Lovely big poppy, apologies for misframing. Six weeks of work in London came at just the wrong time of year for the allotment. I managed to get back for just one weekend, and spent a few hours of emergency weeding, which just about kept it from going to jungle on me. Been home three days now, and spent everyone of them, a few hours, at the plot.

It wasn't as bad as it first looked. The whole SE bed, formerly known as the midden and the East side of the old-greenhouse-foundations is choked with weeds.

Which is an improvement, actually, it covers up the rubble and the rubbish that has been there in ever so slowly decreasing quantities since I moved in. When I get this corner sorted, particularly the old shed, a last piece of the puzzle will slip into place.

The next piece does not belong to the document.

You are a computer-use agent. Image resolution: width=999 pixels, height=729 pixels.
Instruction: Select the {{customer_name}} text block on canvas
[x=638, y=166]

And that old shed, oh my goodness me, is sliding blissfully westward, at the rate of maybe a millimeter a day.  It means the new shed is becoming a priority now, I doubt the old shed will see the other side of the approaching Winter, it's just going to keel over when Lawrence bustles in from the Atlantic.

It's so leaky, to the rain and to the mice.  So that's another reason to get a hurry-on with the new shed. I took a row of the maris peer 2nd earlies yesterday, not bad, carrier bag half-filled. But the next row today yielded half a coffee sack full. And I've no where to store anything. The lobby press at home is already pretty full, and not cool enough anyway. It has to be a shed. A mouse and water proof shed.
Some of the maris peer from the 1st row

So I cut back the comfrey from along the path, where it was becoming rather too dominant. Lots of supercharged material for the compost, anyhow, which was the idea. It's going to need some management, though, staggering 3 harvests a year.

And then I got to work on the tattie patch. King Edwards planted in early June did not do anything. I dug one of the seeds up when i was weeding the area where they'd been. Almost pristine, as if you'd just taken it off the supermarket shelf, after two months in the Glasgow ground. Weird, eh? What must they have done to these poor spuds?

But the desiree, which went in end of May, they're growing like crazy. A bit too crazy, I probably would have been banking them up every week or so, if I'd have been here. So I've embarked on harvesting the maris peer, (2 rows down, 3 to go), so that I can get to the desiree, (3 rows), to do some kind of banking up with them, but they're sprawling all over just now. I'm hoping they keep growing for another couple of months, when I might have made some progress on the shed.

I've got a row of sage, another of beet, and two of turnips. They were all part of the emergency weeding a couple of weeks ago, and I've re-weeded the beets and sage today.